Dem Herausgabeanspruch des Klägers stünde dann nämlich der Einwand aus § 242 BGB (hierzu: Palandt/ Heinrichs, a.a.O., § 242 Rz. 52 ff. mwN) entgegen, da der Kläger die Herausgabe einer Sache verlangt, die zurückzugeben er sogleich aufgrund des Kaufvertrages verpflichtet wäre. Die Vereinbarung vom 07.02.2004 stellt nämlich keinen unentgeltlichen Schenkungsvertrag, der zur Wirksamkeit der notariellen Beurkundung bedurft hätte, sondern einen entgeltlichen Vertrag dar. Dieser enthält eine konditionale Verknüpfung mit einer erwarteten Leistung der Beklagten, die die Bedingung für die Leistung des Erblassers, jedenfalls aber die Geschäftsgrundlage für diese darstellen sollte. Eine in diesem Sinne kausale Verknüpfung zwischen der eigenen Leistung (Fahrzeug) und der erwarteten Leistung des Zuwendungsempfängers (Hege und Pflege des Hundes) steht aber der Annahme einer Schenkung entgegen. Der Vertrag ist in solchen Fällen nicht auf eine unentgeltliche Zuwendung gerichtet, mag auch die erwartete "Gegenleistung" nicht in einem synallagmatischen Verhältnis zur Zuwendung stehen (Bamberger/ Roth, a.a.O, Rz. 7 zu § 516 BGB). Streitentscheidende Bedeutung kommt dieser Argumentation allerdings nicht mehr zu.
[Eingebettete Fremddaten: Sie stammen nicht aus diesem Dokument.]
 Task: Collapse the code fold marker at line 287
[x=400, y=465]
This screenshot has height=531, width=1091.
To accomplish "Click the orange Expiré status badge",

Die Berufung der Beklagten erweist sich nach alledem als begründet.

II. Die Kostenentscheidung folgt aus § 91 ZPO, diejenige zur Vollstreckbarkeit beruht auf §§ 708 Nr. 10, 713 ZPO.

Der Ausspruch zur Beschwer erfolgt im Hinblick auf § 544 ZPO, § 26 Nr. 8 EGZPO.

Die Revision war nicht zuzulassen, da die hierfür von § 543 Abs. 2 ZPO geforderten Voraussetzungen ersichtlich nicht vorliegen. Die Rechtsache hat keine grundsätzliche Bedeutung. Auch Gesichtspunkte der Fortbildung des Rechts und der Sicherung einer einheitlichen Rechtsprechung erfordern keine Entscheidung des Revisionsgerichts. Der Senat hat sich im Rahmen der die Entscheidung tragenden rechtlichen Erwägungen an bewährten Rechtsprechungsgrundsätzen orientiert.